Unlike in the movie, where Theodora is a soft, gentle, almost shy character, the script’s Theodora is depicted as fast (quick eyes, quick movements and a lively mind, which is part of why Oscar likes her) and as very insistent – while the Winkies immediately assume he is a Wizard, she keeps asking “Are you a Wizard?”. And unlike in the movie, where Oscar, as the greedy jerk that he is, only plays in the whole Wizard thing because he hears there’s gold and a crown as a price, in the original script, Oscar goes into the whole Wizard thing without hearing about any riches or powers. He simply adores the appreciation these people have of him and his “magic”, and as the script says, the “showman” in him takes over and he decides to play the role of a great Wizard, going on a boastful rant about being a wizard of pyrotechnics and prestidigitation, and the master of illusions – and to show his magic, he does some traditional magic tricks, which impress the Winkies heavily. Oscar is too happy to have finally found people appreciating his magic for him to let go, and he even calls the Winkies an “audience” at the end. But Theodora… and this is another one of the positive “change” compared to the movie (can you call it “change” when it is retrospective, since the script came before the movie?). Theodora doesn’t care so much about the magic tricks themselves – she is not particularly amazed by them – but she pays a close attention to the way they impress the Winkies, and to how they react to the Wizard’s antics. And as she keeps insisting “Are you a Wizard?”, Oscar, not wanting to lie but not wanting to dispel his newfound glory, answers ambiguously, such as “Seeing is believing” in reference to the tricks he just performs and “I wouldn’t want to contradict a lovely lady such as yourself”.

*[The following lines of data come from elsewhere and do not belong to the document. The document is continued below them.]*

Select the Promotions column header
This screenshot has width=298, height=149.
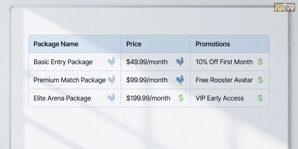213,44
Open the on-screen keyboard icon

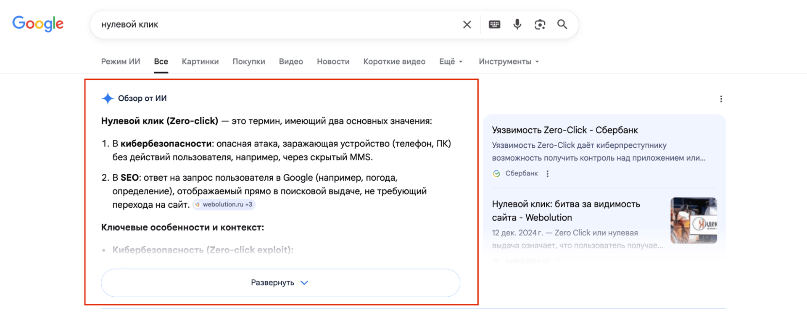[x=494, y=25]
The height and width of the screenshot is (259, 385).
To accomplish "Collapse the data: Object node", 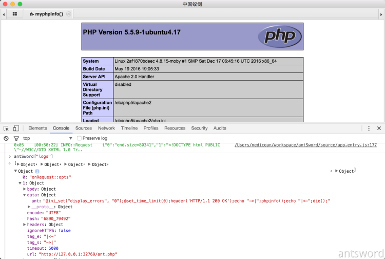I will coord(24,195).
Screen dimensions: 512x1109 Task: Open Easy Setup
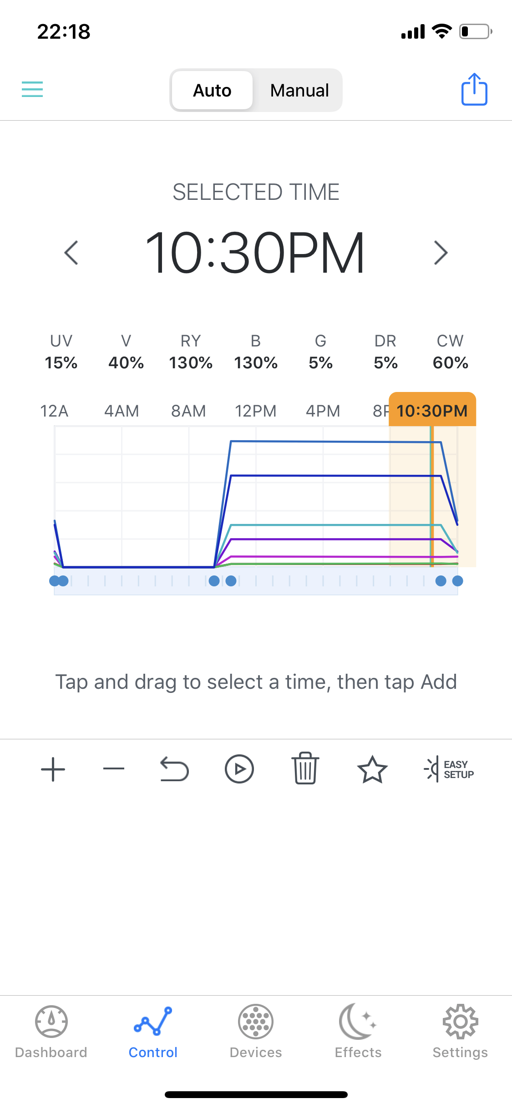click(x=449, y=769)
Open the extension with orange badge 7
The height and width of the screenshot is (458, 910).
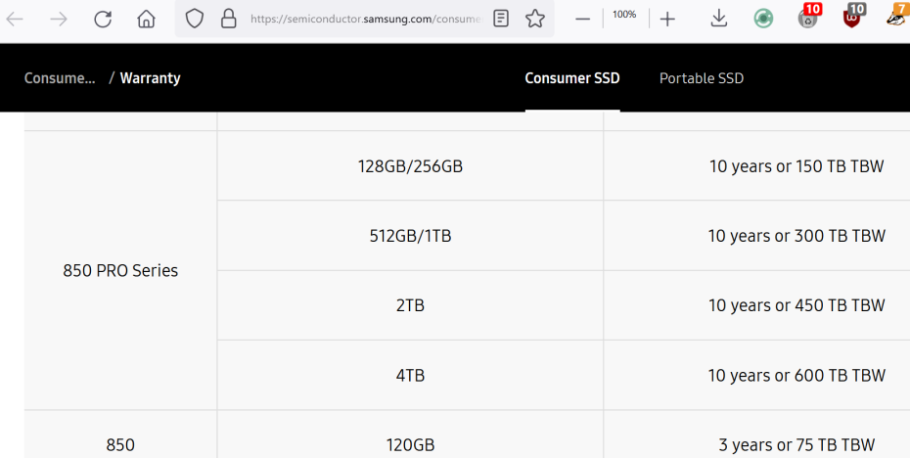coord(896,18)
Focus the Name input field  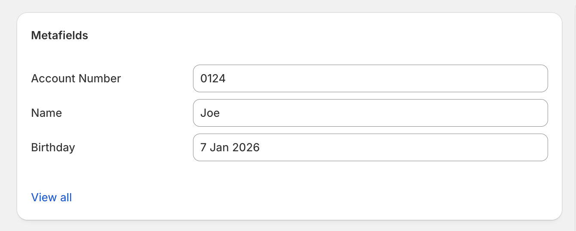[x=370, y=113]
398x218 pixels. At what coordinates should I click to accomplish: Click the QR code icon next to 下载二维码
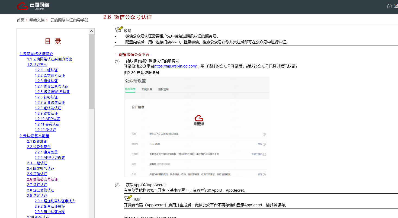coord(264,154)
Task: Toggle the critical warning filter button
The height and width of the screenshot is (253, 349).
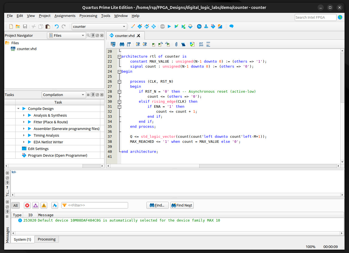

Somehow satisfied, Theodora then, with a smile… get ready for that… sparks lightning out of her fingers to have Oscar’s balloon explode. In front of his shock, she explains that if he is indeed a great Wizard, she cannot let him go, because her sister the Queen needs too much a Great Wizard to help her defeat the Wicked Witch once and for all. She also adds that her sister, Queen of the Emerald City, is a powerful witch that can offer him anything he dreamed of or desired – to encourage him to go with her see Evanora (again, the script heavily parallels Dorothy’s arrival in Oz, with Evanora replacing the promises of the “wonderful wizard of Oz” in the original narrative. Another bit that show the original character of Oscar in the movie: even when it becomes clear he has no choice but follow Theodora, since she literally had his only mean of escape explode, he still keeps up a bravado and declares “Given your kind offer, I will cancel all planned and prior arrangements, to go speak with your sister and see if we can arrange something”.
Theodora insists on travelling by foot, much to Oscar’s indignation – cut to the broom dialogue of the movie. Theodora came carried by two winged monkeys, one is Nikko (from the MGM movie), that she sends back to Theodora with a letter she quickly wrote, and the other is Kala, who carries Oscar’s luggage – he is the equivalent of the little helpful bellhop winged-monkey from the movie I forgot the name of. Except that in this script, the winged monkeys do not speak.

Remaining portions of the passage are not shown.